WHAT IS EXPECTED:
With pictures left out, set down exactly the lines that begin at the one containing "This screenshot has height=386, width=551." and end with the last line of the entries below.

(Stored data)
===

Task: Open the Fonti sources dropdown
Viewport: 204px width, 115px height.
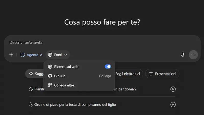Action: pyautogui.click(x=58, y=55)
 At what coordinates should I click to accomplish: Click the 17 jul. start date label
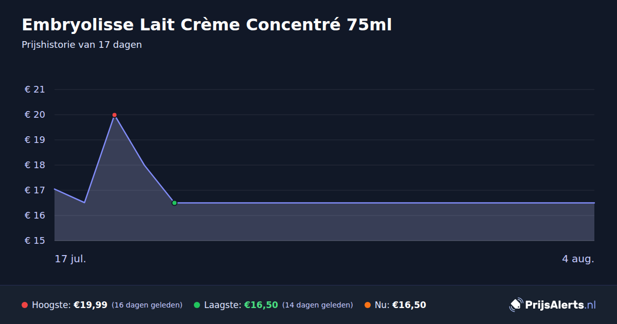[70, 259]
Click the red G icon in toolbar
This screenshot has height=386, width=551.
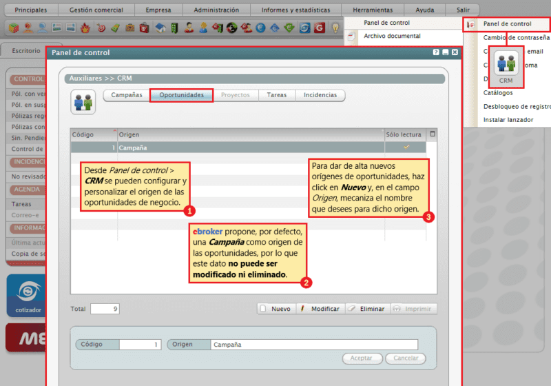(x=319, y=28)
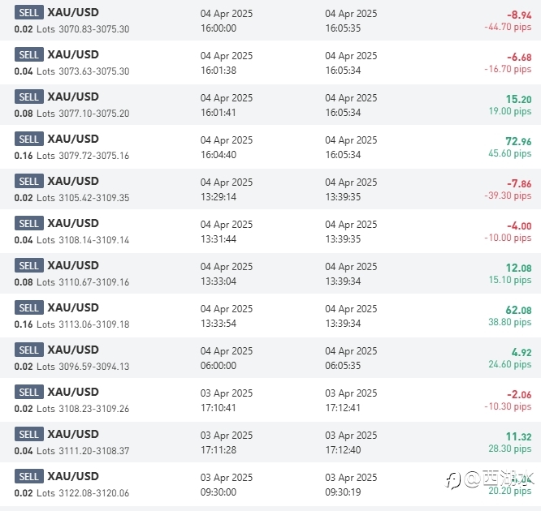The image size is (541, 511).
Task: Open XAU/USD trade with 62.08 profit
Action: 73,308
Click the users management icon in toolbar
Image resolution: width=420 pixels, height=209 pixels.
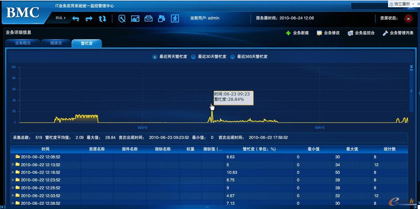161,19
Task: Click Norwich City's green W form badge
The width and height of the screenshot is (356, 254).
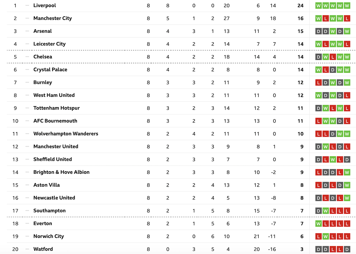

===

EXERCISE ANSWER:
This screenshot has height=386, width=551.
(x=319, y=28)
The image size is (541, 511).
Task: Open XAU/USD trade with 62.08 profit
Action: 73,308
Click the users management icon in toolbar
Image resolution: width=420 pixels, height=209 pixels.
161,19
Task: Click Norwich City's green W form badge
The width and height of the screenshot is (356, 254).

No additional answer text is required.